Round Hill trip
Splendid Fairy-wren Malarus splendens adult male
Last weekend I went out west with a few friends, surveying birds in some National Parks in and around the mallee of New South Wales, centred around the Round Hill National Park. The trip was organised (very well) by Mark Clayton, and other members were, Suzie Bond, Steve and Pru Holliday, Kim Sebo and Jennifer Hine.
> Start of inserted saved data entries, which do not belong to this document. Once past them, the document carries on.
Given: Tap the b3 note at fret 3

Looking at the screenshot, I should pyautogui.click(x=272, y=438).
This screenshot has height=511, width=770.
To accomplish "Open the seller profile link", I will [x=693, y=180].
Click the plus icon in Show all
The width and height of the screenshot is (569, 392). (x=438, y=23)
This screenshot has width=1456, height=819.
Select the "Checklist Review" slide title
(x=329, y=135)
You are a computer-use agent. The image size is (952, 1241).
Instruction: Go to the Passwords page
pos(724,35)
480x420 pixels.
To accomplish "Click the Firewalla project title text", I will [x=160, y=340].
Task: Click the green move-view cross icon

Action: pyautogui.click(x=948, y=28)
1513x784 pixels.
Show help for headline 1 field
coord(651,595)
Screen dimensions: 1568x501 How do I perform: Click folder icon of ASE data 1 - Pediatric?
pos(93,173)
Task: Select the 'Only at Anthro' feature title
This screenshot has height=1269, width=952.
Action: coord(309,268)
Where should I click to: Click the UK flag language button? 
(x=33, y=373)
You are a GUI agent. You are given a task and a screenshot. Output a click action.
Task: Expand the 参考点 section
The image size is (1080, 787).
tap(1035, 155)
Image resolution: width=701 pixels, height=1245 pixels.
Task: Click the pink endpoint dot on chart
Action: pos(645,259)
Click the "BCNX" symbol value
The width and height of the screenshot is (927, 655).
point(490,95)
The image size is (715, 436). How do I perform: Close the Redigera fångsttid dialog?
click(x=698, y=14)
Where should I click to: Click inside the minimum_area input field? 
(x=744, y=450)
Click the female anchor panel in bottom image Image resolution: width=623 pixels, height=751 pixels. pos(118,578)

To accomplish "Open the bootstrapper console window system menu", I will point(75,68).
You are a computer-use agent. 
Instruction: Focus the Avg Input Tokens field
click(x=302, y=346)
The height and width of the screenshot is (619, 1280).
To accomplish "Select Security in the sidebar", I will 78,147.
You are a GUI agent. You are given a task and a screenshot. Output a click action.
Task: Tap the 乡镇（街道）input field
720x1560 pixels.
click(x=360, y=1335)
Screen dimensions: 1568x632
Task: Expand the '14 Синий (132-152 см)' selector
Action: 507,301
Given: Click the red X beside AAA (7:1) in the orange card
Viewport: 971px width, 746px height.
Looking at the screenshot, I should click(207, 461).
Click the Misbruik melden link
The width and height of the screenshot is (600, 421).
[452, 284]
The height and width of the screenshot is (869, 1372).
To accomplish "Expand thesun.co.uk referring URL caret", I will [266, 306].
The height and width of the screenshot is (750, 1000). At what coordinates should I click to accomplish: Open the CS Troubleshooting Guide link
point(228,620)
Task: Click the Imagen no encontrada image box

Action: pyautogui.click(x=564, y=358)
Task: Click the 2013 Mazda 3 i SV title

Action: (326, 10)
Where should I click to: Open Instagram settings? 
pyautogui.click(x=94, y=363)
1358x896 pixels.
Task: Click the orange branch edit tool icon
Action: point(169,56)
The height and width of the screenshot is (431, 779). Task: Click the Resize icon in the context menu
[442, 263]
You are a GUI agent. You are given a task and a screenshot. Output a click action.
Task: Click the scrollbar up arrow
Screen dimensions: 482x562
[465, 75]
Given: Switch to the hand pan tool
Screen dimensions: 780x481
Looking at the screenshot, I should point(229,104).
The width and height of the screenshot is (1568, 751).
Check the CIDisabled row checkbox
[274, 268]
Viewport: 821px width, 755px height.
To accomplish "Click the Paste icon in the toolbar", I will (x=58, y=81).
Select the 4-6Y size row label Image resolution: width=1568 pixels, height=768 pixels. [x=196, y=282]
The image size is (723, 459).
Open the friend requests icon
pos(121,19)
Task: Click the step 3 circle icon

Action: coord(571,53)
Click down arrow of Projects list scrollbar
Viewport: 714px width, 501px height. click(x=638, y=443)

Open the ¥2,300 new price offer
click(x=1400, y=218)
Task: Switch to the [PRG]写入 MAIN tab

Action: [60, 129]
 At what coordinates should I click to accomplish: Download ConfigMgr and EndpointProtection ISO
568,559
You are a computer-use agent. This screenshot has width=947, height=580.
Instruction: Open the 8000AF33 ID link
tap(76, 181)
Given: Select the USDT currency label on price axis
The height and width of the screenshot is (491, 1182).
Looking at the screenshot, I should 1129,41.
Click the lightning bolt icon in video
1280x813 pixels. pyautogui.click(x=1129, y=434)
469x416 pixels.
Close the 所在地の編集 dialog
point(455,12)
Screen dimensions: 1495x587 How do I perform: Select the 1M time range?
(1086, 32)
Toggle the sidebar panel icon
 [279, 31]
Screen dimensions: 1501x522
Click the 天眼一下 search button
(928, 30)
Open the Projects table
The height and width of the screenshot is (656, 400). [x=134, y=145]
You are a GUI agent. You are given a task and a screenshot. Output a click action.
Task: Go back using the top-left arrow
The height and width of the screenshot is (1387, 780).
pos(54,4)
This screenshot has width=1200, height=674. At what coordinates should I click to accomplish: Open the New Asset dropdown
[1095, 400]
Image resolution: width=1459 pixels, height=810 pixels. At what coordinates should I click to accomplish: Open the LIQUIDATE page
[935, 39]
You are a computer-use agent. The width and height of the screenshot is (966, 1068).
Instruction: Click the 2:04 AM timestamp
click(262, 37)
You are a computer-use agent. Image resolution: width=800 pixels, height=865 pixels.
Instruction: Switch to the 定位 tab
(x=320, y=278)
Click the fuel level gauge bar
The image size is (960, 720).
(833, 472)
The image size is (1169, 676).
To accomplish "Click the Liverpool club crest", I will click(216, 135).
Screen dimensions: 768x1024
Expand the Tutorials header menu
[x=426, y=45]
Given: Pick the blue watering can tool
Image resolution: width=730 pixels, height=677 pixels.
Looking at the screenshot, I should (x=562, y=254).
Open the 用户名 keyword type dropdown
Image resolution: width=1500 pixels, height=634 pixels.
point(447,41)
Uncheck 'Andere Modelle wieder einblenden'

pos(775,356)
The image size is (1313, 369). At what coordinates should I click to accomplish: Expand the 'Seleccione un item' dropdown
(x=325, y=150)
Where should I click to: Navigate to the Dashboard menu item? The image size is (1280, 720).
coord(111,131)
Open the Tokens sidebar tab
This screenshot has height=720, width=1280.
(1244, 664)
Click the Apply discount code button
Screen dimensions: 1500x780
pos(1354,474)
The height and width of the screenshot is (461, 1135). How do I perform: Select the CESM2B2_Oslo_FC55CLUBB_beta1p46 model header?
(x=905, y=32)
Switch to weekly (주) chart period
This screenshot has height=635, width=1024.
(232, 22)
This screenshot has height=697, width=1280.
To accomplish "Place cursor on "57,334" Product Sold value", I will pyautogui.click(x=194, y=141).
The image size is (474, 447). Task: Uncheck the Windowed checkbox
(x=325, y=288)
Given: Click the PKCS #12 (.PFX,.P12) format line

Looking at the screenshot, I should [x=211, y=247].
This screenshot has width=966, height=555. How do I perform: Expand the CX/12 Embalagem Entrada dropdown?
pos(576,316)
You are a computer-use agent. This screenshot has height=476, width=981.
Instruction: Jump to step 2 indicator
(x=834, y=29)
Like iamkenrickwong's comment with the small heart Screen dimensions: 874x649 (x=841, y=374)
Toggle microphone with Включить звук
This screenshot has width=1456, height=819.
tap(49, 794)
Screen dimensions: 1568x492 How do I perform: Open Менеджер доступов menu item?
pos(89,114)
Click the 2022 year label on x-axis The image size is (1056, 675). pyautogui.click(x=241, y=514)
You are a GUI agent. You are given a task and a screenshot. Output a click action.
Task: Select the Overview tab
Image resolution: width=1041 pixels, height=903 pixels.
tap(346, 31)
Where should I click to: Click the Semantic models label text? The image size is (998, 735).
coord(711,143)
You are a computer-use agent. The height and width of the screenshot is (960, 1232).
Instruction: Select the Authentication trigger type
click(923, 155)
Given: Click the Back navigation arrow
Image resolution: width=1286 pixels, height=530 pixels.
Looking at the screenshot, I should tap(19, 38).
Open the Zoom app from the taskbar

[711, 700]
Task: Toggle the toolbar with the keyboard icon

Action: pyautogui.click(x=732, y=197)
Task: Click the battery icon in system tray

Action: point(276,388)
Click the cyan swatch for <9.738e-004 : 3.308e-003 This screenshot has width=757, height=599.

There were high numbers, thousands, of Masked Woodswallows
Artamus personatus and White-browed woodswallows
A. superciliosus chattering in huge flocks above us when at most of the sites. And there were hundreds of Black Honeyeaters
Certhionyx niger and Pied Honeyeaters
C. variegatus feeding on the flowering trees and shrubs, especially the
Eremophila. We didn't see any Malleefowl
Leipoa ocellata - they are scarce due to predation by cats and foxes- but we did record most other local species, such as Gilbert's Whistler
Pachycephalata inomata, Chestnut Quail-thrush
Cinclosoma castanotus, Southern Scrub-robin
Drymodes brunneopygia and the stunningly blue Splendid fairy-wren
Malarus splendens.
Southern Scrub-robin Drymodes brunneopygia
male singing from a low branch in the mallee scrub
The dark streak through its eye with the contrasting white flick is a diagnostic feature,
as are the pair of off-white wing bars, and the way the bird lets its wings hang down.
Chestnut-rumped Thornbill Acanthiza uropygialis
carrying food, a small moth, into its nesthole to feed chicks.
Emu Dromaius novaehollandiae feathers caught on barbed wire where a bird has jumped over a fence.